The PLA would struggle to take over Taiwan should the US step in when hostilities break out between Beijing and Taipei, a US expert on naval and East Asian security affairs said last week.

Roger Cliff, a senior researcher at the Center for Naval Analyses, a federally funded research and development center for the US Navy and Marine Corps based in Arlington, Virginia, told a forum in Washington last Friday that the military balance in the Taiwan Strait was “heavily tilting toward China,” but “China does not currently have the capability to take Taiwan by force or will any time soon” if the US steps in to defend Taiwan.
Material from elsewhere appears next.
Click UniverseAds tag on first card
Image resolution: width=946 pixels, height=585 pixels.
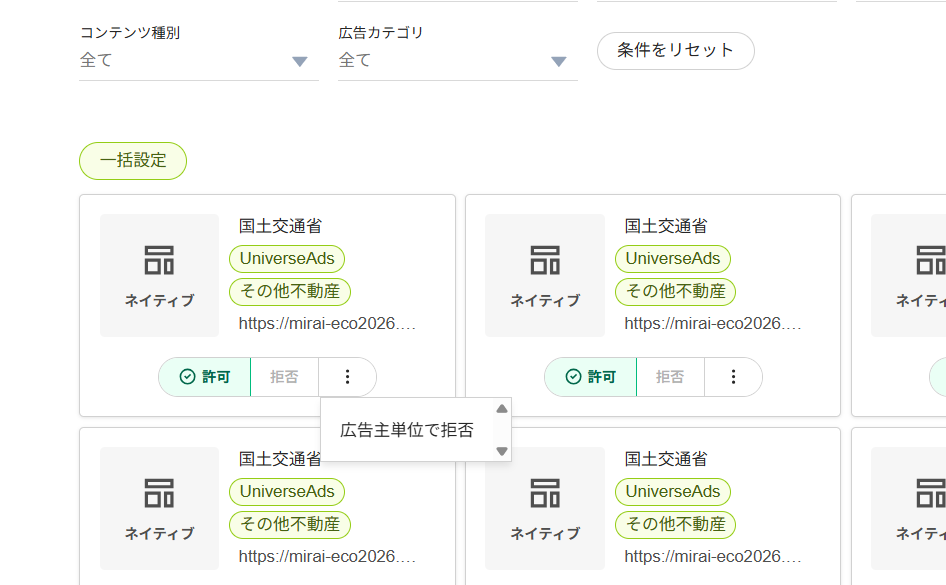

Cliff, an expert in China’s military modernization, Chinese foreign policy and US strategy toward Asia, stressed that despite the obvious mismatch in personnel numbers and defense expenditure between the two militaries on both sides of the strait, the balance between the US and China still favored the US and would not change in the near future.

However, he told the Taipei Times that “just because the military balance favors the US does not mean a war with China is something that the US would enter into lightly, nor does it mean that it would not be potentially devastating to Taiwan.”

In his address to a symposium called “Taiwan Strait 2018” hosted by the non-profit policy incubator, Cliff outlined four scenarios in which Beijing might consider using force against the self-ruling

  • When Chinese decision makers feel that they could keep the US out of the conflict or at least delay its entry long enough for Taiwanese resistance to collapse, it might choose to attack;
  • When Chinese officials are convinced that Taiwan lacks the will to resist or that capitulation would come quickly, it might act;
  • Alternatively, when Beijing concludes that Washington would not defend Taiwan;
  • And when Beijing faces mounting pressure from within that requires it to resort to belligerence or start a full-blown invasion, even if it expects failure.

He urged Taiwan to hold up its defense and win time in the event of the PLA employing “anti-access” or tactic deferral strategies to keep the US out of the conflict zone, to delay the advance of Chinese troops so Washington could marshal forces from Guam and Japan and when crossing the strait from bases along coastal Fujian province is only a 150-kilometer hop, but Guam is more than 2,700km away.

When answering questions from Taiwanese reporters about whether F-35 stealth multirole fighters were a necessary boost to Taiwan’s defense capabilities, Cliff said that any such purchase came with a trade-off in terms of outlay on other equipment and the possession of such equipment “must be weighed against the ability to make optimal use of and proper maintenance” for these advanced fighters.

In a book on US-China relations after the resolution of Taiwan’s status that Cliff co-authored, he noted that the impact of peaceful outcomes, including continued peaceful irresolution, was both more predictable and generally better for relations between Washington and Beijing.

“Both how the Taiwan issue is resolved and the nature of subsequent US-China relations will largely be determined by the nature of China’s government: a democratic or, at least, highly pragmatic Chinese government is more likely to achieve a peaceful resolution…. As China’s military capabilities grow, it will become increasingly difficult, but also increasingly more important to prevent Beijing from using force to bring about unification,” he wrote.